Lucien et du Tillet se saluèrent, entrèrent en conversation, et le banquier invita Lucien à dîner. Finot et des Lupeaulx, deux hommes d'une égale profondeur et qui se connaissaient assez pour demeurer toujours amis, parurent continuer une conversation commencée, ils laissèrent Lucien, Merlin, du Tillet et Nathan causant ensemble, et se dirigèrent vers un des divans qui meublaient le foyer du Vaudeville.



– Ah çà, mon cher ami, dit Finot à des Lupeaulx, dites-moi la vérité? Lucien est-il sérieusement protégé, car il est devenu la bête noire de tous mes rédacteurs; et, avant de favoriser leur conspiration, j'ai voulu vous consulter pour savoir s'il ne vaut pas mieux la déjouer et le servir.

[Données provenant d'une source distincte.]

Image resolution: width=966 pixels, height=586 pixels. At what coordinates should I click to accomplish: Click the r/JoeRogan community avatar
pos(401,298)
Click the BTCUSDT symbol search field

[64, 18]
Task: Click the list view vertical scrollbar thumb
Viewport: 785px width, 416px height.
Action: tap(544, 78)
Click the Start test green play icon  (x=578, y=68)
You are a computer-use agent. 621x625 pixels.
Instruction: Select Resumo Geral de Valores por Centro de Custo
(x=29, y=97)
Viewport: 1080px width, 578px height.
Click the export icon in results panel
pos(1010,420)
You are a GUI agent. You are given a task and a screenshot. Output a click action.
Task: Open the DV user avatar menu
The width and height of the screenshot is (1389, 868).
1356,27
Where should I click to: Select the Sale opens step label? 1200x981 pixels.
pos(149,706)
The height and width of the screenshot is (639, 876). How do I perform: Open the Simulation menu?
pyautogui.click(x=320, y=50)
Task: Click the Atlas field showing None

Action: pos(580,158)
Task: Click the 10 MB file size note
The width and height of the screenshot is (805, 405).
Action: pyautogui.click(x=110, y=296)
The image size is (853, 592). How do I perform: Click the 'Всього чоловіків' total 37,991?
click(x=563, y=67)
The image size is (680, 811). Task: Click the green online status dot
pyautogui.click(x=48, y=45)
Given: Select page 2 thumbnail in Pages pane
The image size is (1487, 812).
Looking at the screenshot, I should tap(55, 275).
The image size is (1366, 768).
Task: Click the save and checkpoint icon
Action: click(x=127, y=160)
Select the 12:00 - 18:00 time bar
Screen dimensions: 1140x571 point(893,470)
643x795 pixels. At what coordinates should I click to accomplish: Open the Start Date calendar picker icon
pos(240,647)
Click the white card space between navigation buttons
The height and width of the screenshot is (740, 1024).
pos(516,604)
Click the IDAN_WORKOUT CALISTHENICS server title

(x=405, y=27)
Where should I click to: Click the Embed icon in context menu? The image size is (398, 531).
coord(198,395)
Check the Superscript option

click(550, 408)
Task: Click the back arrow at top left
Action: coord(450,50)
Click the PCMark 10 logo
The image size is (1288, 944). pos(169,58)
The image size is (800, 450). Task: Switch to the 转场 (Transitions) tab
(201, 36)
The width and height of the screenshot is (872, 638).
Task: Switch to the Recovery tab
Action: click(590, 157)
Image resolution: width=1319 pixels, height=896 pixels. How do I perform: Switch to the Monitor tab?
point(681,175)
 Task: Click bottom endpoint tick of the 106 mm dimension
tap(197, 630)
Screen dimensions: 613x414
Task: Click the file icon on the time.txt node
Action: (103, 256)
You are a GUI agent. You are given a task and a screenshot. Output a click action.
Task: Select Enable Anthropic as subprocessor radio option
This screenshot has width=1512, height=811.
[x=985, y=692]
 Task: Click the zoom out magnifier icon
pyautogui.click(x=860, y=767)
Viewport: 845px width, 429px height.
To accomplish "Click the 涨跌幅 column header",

Ici le maître des requêtes et Finot se regardèrent pendant une légère pause avec une profonde attention.



– Comment, mon cher, dit des Lupeaulx, pouvez-vous imaginer que la marquise d'Espard, Châtelet et madame de Bargeton qui a fait nommer le baron préfet de la Charente et comte afin de rentrer triomphalement à Angoulême, pardonnent à Lucien ses attaques? elles l'ont jeté dans le parti royaliste afin de l'annuler. Aujourd'hui, tous cherchent des motifs pour refuser ce qu'on a promis à cet enfant; trouvez-en? vous aurez rendu le plus immense service à ces deux femmes: un jour ou l'autre, elles s'en souviendront. J'ai le secret de ces deux dames, elles haïssent ce petit bonhomme à un tel point qu'elles m'ont surpris. Ce Lucien pouvait se débarrasser de sa plus cruelle ennemie, madame de Bargeton, en ne cessant ses attaques qu'à des conditions que toutes les femmes aiment à exécuter, vous comprenez? il est beau, il est jeune, il aurait noyé cette haine dans des torrents d'amour, il devenait alors comte de Rubempré, la seiche lui aurait obtenu quelque place dans la maison du roi, des sinécures! Lucien était un très-joli lecteur pour Louis XVIII, il eût été bibliothécaire je ne sais où, maître des requêtes pour rire, directeur de quelque chose aux Menus-Plaisirs. Ce petit sot a manqué son coup. Peut-être est-ce là ce qu'on ne lui a point pardonné. Au lieu d'imposer des conditions, il en a reçu. Le jour où Lucien s'est laissé prendre à la promesse de l'ordonnance, le baron Châtelet a fait un grand pas. Coralie a perdu cet enfant-là. S'il n'avait pas eu l'actrice pour maîtresse, il aurait revoulu la seiche, et il l'aurait eue.



– Ainsi nous pouvons l'abattre, dit Finot.



– Par quel moyen, demanda négligemment des Lupeaulx qui voulait se prévaloir de ce service auprès de la marquise d'Espard.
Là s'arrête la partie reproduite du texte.